SCOTT: (Voiceover) Jane Ward is the third of Maurice' four daughters, and says she and the rest of the family often wish Maurice would take the best offer and be done with it.
(Jane brushing a horse with Maurice)
Ms. WARD: We've got a bit sick of it?all the publicity, and people coming to the house and that. We just wish we could just settle down and carry on with a bit of peace and quiet.
SCOTT: So let's say you were nearing retirement age with a billion dollar formula in your brain. What would you do? Probably take life easy; maybe take up golf. Not Maurice, he's taken up a different sport?harness racing.
(Voiceover) He's traded in his barber's chair for the driver's seat of a racing sulky. We went with him to Musselborough, Scotland, for his very first race. We'll give him credit for being a clever inventor, and we've been told he gives a fine haircut, but as a harness driver Maurice has much to learn. Despite the cheers of his family, his horse finished way out of the money. But then, with Starlite on the horizon, he really doesn't need to worry about money.
(Mr. Ward harness racing)
SCOTT: The crass American question: What's the largest money offer you've received for this?
Mr. WARD: Thirteen million pounds worth for 45 percent.
SCOTT: (Voiceover) That's about 20 million US dollars to buy less than half of Starlite's future.
(Mr.
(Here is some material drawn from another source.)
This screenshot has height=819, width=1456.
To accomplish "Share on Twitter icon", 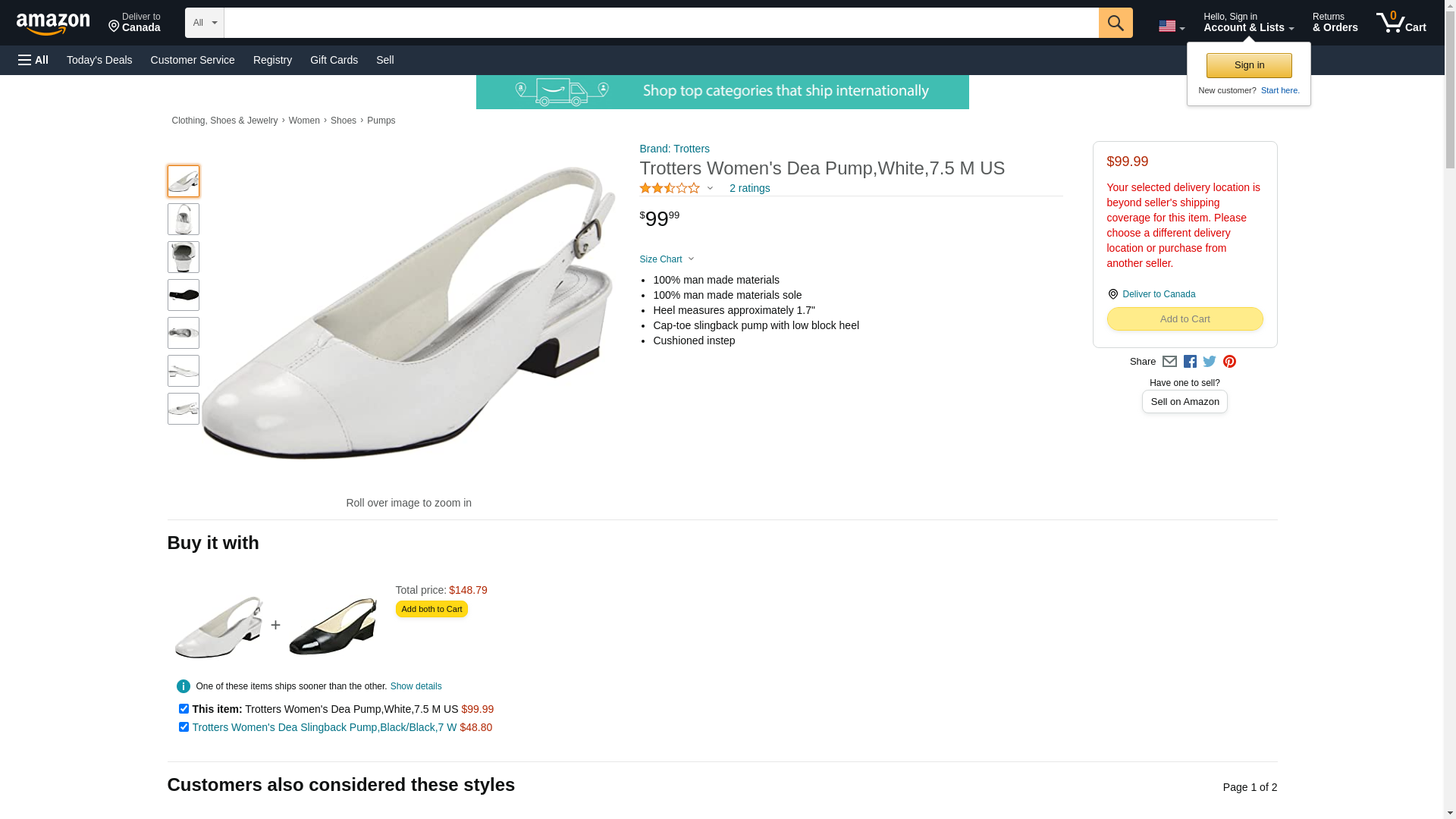I will (1210, 362).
Ward demonstrating Starlite)
Mr. MacMURRAY: (From film footage) There's a great future in plastics. Think about it.
SCOTT: (Voiceover) Maurice has thought about it, and hasn't made any deals because he believes the offers will get even better.
(Scott talking with Mr. Ward)
SCOTT: You're determined not to be squashed?
Mr. WARD: Not to be squashed, and they're not getting it for little.
SCOTT: (Voiceover) With the formula in his head, the future is in his hands. Clearly, when it comes to the making and marketing of his fireproof plastic, the former hairdresser intends to be in the driver's seat.
(Mr. Ward riding in a surrey)
PAULEY: NASA scientists say they hope to take a look at Starlite in a few months to see if it'll work for them.